Some time later, we will have:
```
Copy: 50000/4467001 1.1%; Applied: 4620; Backlog: 6/100; Elapsed: 24s(copy), 30s(total); streamer: mysql-bin.002587:396414283; ETA: 35m20s
Copy: 62500/4467002 1.4%; Applied: 4671; Backlog: 3/100; Elapsed: 25s(copy), 31s(total); streamer: mysql-bin.002587:402582372; ETA: 29m21s
Copy: 75000/4467003 1.7%; Applied: 4703; Backlog: 3/100; Elapsed: 26s(copy), 32s(total); streamer: mysql-bin.002587:407864888; ETA: 25m22s
Copy: 87500/4467004 2.0%; Applied: 4751; Backlog: 6/100; Elapsed: 27s(copy), 33s(total); streamer: mysql-bin.002587:413142992; ETA: 22m31s
Copy: 100000/4467004 2.2%; Applied: 4795; Backlog: 6/100; Elapsed: 28s(copy), 34s(total); streamer: mysql-bin.002587:418380729; ETA: 20m22s
Copy: 112500/4467005 2.5%; Applied: 4835; Backlog: 1/100; Elapsed: 29s(copy), 35s(total); streamer: mysql-bin.002587:423592450; ETA: 18m42s
```
And `gh-ost` progressively provides an ETA.
Status frequency:
- In the first `60` seconds `gh-ost` emits a status entry every `1` second.

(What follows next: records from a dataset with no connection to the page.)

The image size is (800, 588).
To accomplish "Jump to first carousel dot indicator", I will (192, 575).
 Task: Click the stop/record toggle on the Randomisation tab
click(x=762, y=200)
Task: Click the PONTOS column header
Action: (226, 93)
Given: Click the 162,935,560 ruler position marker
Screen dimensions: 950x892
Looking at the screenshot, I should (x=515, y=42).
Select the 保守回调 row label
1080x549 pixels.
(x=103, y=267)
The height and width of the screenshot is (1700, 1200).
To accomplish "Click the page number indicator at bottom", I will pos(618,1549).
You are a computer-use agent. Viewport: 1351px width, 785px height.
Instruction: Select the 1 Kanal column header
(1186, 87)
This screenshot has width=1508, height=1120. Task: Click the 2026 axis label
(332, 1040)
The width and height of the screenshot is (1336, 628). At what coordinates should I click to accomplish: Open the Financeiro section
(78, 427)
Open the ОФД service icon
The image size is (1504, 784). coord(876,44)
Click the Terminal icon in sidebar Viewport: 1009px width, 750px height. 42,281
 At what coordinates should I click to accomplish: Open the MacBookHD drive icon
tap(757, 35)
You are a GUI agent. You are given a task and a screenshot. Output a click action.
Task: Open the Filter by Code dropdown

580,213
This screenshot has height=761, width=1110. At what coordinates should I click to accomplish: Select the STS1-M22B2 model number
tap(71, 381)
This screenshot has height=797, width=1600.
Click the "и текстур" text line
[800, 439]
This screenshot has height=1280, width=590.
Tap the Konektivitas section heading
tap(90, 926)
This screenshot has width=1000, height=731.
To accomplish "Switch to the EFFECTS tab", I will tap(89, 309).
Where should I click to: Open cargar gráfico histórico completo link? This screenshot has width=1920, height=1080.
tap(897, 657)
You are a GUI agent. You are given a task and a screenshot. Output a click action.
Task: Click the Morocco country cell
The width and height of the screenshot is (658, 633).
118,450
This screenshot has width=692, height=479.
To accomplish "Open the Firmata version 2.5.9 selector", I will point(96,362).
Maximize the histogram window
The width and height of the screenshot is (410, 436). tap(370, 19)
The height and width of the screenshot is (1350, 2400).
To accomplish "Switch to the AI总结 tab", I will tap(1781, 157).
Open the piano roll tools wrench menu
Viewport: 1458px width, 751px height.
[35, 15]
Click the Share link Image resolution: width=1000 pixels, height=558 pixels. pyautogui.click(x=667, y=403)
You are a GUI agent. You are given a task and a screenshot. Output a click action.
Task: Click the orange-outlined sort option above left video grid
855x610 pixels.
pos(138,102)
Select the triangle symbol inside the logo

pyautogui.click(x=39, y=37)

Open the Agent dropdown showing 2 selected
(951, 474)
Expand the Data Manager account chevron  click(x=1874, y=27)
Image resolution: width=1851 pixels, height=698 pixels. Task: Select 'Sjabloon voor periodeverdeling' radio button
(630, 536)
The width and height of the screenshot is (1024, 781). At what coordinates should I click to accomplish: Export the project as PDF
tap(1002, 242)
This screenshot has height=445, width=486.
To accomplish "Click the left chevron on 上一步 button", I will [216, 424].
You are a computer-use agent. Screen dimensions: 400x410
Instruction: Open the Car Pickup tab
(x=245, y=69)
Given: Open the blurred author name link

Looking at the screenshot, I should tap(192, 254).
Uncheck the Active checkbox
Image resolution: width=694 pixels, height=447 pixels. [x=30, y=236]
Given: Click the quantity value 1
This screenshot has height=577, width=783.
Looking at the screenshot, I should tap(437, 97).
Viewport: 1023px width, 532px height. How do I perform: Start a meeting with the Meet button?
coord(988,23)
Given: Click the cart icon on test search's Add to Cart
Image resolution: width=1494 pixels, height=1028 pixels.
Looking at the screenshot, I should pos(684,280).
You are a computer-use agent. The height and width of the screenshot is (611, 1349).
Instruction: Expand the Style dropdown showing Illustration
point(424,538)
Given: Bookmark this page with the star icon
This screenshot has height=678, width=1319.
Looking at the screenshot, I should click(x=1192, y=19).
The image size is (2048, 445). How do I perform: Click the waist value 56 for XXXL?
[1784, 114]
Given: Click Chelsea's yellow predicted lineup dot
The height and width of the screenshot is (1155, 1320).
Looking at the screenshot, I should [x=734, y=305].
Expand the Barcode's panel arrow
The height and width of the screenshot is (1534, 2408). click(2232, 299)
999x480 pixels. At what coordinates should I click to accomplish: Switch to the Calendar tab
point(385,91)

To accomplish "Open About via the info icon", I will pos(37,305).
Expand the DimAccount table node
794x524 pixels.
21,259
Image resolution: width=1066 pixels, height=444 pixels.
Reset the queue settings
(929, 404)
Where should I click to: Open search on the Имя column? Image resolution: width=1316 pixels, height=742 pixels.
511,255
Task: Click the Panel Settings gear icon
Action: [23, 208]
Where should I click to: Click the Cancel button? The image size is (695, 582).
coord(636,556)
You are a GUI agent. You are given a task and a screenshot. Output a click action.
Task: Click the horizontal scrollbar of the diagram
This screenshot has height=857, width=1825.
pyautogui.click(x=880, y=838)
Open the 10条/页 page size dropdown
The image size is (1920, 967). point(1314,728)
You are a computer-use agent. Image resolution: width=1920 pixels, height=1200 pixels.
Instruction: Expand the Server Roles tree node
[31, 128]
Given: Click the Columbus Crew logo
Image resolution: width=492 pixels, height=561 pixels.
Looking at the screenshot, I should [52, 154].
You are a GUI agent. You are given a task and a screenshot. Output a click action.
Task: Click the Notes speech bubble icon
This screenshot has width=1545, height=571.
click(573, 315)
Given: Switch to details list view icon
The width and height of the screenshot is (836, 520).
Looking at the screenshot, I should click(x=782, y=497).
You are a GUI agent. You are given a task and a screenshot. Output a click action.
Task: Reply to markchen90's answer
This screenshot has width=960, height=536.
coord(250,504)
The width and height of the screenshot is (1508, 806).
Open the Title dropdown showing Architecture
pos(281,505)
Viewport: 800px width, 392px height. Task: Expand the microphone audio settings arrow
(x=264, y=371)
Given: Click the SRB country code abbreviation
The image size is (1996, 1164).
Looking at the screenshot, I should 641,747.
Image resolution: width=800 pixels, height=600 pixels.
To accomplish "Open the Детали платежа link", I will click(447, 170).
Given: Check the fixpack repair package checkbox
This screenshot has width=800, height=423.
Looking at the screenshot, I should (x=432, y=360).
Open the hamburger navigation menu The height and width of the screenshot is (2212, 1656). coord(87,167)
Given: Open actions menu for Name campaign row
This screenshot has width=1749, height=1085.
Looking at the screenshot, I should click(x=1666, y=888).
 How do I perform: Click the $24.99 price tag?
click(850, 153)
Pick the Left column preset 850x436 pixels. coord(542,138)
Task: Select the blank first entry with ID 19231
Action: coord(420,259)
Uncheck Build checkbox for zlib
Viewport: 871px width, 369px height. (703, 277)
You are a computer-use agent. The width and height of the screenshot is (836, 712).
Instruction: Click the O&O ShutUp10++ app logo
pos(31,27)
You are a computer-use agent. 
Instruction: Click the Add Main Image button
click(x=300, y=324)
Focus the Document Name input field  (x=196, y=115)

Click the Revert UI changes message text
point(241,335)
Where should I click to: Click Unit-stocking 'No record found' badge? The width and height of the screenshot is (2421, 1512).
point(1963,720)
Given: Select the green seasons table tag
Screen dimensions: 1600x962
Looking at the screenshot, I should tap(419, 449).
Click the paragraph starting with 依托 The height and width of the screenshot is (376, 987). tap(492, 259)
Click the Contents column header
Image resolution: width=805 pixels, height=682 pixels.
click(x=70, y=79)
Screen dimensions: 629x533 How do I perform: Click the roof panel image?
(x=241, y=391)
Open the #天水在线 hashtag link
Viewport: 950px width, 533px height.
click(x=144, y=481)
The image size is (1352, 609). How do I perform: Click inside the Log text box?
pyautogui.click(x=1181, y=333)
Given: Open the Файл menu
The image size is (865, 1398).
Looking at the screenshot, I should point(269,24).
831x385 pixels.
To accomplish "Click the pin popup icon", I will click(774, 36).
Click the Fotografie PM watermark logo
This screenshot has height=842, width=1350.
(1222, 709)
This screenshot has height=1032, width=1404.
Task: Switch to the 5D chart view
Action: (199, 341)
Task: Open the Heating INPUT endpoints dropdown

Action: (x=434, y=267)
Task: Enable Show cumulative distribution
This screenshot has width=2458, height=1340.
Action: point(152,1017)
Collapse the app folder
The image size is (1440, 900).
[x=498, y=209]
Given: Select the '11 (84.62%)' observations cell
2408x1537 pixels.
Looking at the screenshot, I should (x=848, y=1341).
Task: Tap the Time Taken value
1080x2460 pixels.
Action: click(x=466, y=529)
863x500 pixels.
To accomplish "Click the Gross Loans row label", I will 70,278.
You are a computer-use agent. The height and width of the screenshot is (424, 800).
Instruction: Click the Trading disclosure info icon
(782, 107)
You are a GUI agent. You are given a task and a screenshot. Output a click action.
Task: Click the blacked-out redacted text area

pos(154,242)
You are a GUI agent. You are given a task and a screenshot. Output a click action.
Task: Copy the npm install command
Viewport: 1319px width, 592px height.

- Then, up till `3` miinutes into operation, status shows every `5` seconds.
- It then drops down to once per `30` seconds
- But goes into once-per-`5`-seconds again when it estimates < `3` minutes ETA
- And once per `1` second when it estimates < `1` minute ETA
```
Copy: 602500/4467053 13.5%; Applied: 6770; Backlog: 0/100; Elapsed: 1m14s(copy), 1m20s(total); streamer: mysql-bin.002587:630949369; ETA: 7m54s
Copy: 655000/4467060 14.7%; Applied: 6985; Backlog: 6/100; Elapsed: 1m19s(copy), 1m25s(total); streamer: mysql-bin.002587:652696032; ETA: 7m39s
Copy: 707500/4467066 15.8%; Applied: 7207; Backlog: 0/100; Elapsed: 1m24s(copy), 1m30s(total); streamer: mysql-bin.002587:674577141; ETA: 7m26s
...
Copy: 1975000/4466798 44.2%; Applied: 12919; Backlog: 2/100; Elapsed: 3m24s(copy), 3m30s(total); streamer: mysql-bin.002588:119901391; ETA: 4m17s
Copy: 2285000/4466855 51.2%; Applied: 14234; Backlog: 13/100; Elapsed: 3m54s(copy), 4m0s(total); streamer: mysql-bin.002588:243346615; ETA: 3m43s
...
Copy: 4397500/4467226 98.4%; Applied: 22996; Backlog: 8/100; Elapsed: 7m11s(copy), 7m17s(total); streamer: mysql-bin.002588:1063945589; ETA: 6s
Copy: 4410000/4467227 98.7%; Applied: 23045; Backlog: 5/100; Elapsed: 7m12s(copy), 7m18s(total); streamer: mysql-bin.002588:1068763841; ETA: 5s
Copy: 4420000/4467229 98.9%; Applied: 23086; Backlog: 5/100; Elapsed: 7m13s(copy), 7m19s(total); streamer: mysql-bin.002588:1072751966; ETA: 4s
2016-05-19 18:04:25 INFO rotate to next log name: mysql-bin.002589
2016-05-19 18:04:25 INFO rotate to next log name: mysql-bin.002589
Copy: 4430000/4467231 99.2%; Applied: 23124; Backlog: 3/100; Elapsed: 7m14s(copy), 7m20s(total); streamer: mysql-bin.002589:2944139; ETA: 3s
Copy: 4442500/4467231 99.4%; Applied: 23181; Backlog: 2/100; Elapsed: 7m15s(copy), 7m21s(total); streamer: mysql-bin.002589:8042490; ETA: 2s
Copy: 4452500/4467232 99.7%; Applied: 23235; Backlog: 5/100; Elapsed: 7m16s(copy), 7m22s(total); streamer: mysql-bin.002589:12084190; ETA: 1s
Copy: 4462500/4467235 99.9%; Applied: 23295; Backlog: 8/100; Elapsed: 7m17s(copy), 7m23s(total); streamer: mysql-bin.002589:16174016; ETA: 0s
2016-05-19 18:04:29 INFO Row copy complete
Copy: 4466492/4467235 100.0%; Applied: 23309; Backlog: 0/100; Elapsed: 7m17s(copy), 7m24s(total); streamer: mysql-bin.002589:17255091; ETA: 0s
2016-05-19 18:04:29 INFO Stopping replication
2016-05-19 18:04:29 INFO Replication stopped
2016-05-19 18:04:29 INFO Verifying SQL thread is running
2016-05-19 18:04:29 INFO SQL thread started
2016-05-19 18:04:29 INFO Replication IO thread at mysql-bin.001801:719204179. SQL thread is at mysql-bin.001801:719204179
2016-05-19 18:04:29 INFO Writing changelog state: AllEventsUpToLockProcessed
2016-05-19 18:04:29 INFO Waiting for events up to lock
Copy: 4466492/4467235 100.0%; Applied: 23309; Backlog: 1/100; Elapsed: 7m18s(copy), 7m24s(total); streamer: mysql-bin.002589:17702369; ETA: 0s
2016-05-19 18:04:30 INFO Done waiting for events up to lock
Copy: 4466492/4467235 100.0%; Applied: 23309; Backlog: 0/100; Elapsed: 7m18s(copy), 7m25s(total); streamer: mysql-bin.002589:17703056; ETA: 0s
```
This migration took, till this point, `7m25s`, had applied `23309` events from the binary log and has copied `4466492` rows onto the ghost table.